In our study, clinical symptoms such as low back pain, height reduction, and fragility fractures were more frequent in women with low bone mineral density (BMD). These results support earlier findings that decreased BMD is a strong predictor of future fracture risk, and regular monitoring can improve fracture discrimination9.
Importantly, early menopause, low BMI, physical inactivity, and lack of calcium/vitamin D supplementation were significantly associated with osteoporosis. These modifiable risk factors have been well-documented in global guidelines and support the need for early risk assessment12. The World Health Organization (WHO) has emphasized the use of T-score-based BMD evaluation and clinical risk factors for fracture risk prediction and screening strategies12.
However, studies have shown that knowledge regarding osteoporosis, even among women on antiresorptive therapy, remains limited, affecting treatment compliance and outcomes7,8. Long-term adherence to antiresorptive agents like denosumab has been shown to significantly reduce fracture risk, yet real-world studies reveal gaps in persistence and adherence8.
Current recommendations from the U.S. Preventive Services Task Force (USPSTF) advise routine osteoporosis screening in women aged ≥65 years and in younger postmenopausal women with equivalent fracture risk10,11. Yet, such protocols are rarely implemented in gynecologic outpatient settings, which serve as key access points for postmenopausal care.

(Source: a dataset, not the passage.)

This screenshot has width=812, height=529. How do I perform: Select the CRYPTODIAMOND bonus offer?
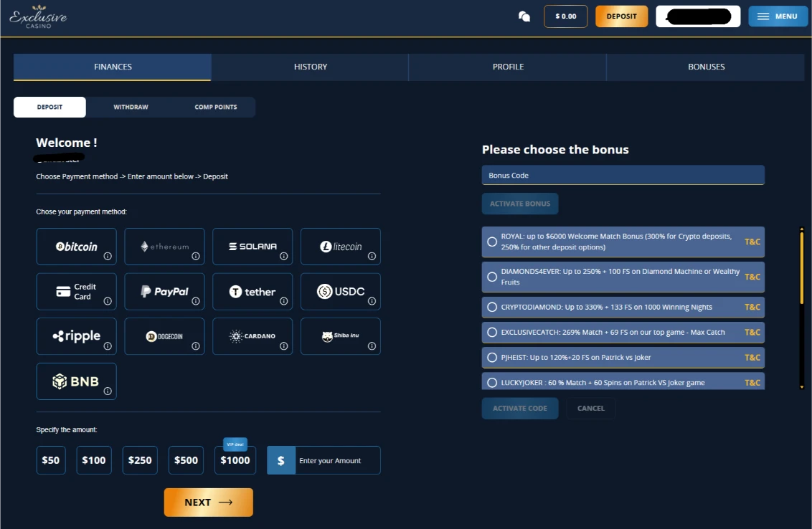[492, 307]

Our findings underscore the necessity of integrating osteoporosis screening and education into routine gynecologic visits. Targeted interventions aimed at modifiable risk factors, along with sustained pharmacological management and patient education, can help reduce the clinical burden and improve quality of life in this vulnerable population.
This study reveals a high prevalence of osteoporosis and osteopenia among postmenopausal women attending a gynecology outpatient department, with significant associations between low bone mineral density and modifiable risk factors such as sedentary lifestyle, low BMI, early menopause, and lack of calcium/vitamin D supplementation. Clinical manifestations like back pain, height loss, and functional disability were more common in osteoporotic women, highlighting the substantial burden of undiagnosed disease. Routine screening for osteoporosis during gynecologic visits, along with lifestyle counseling and nutritional support, is essential for early detection and prevention. Integrating osteoporosis assessment into women’s healthcare can significantly reduce future fracture risk and improve quality of life.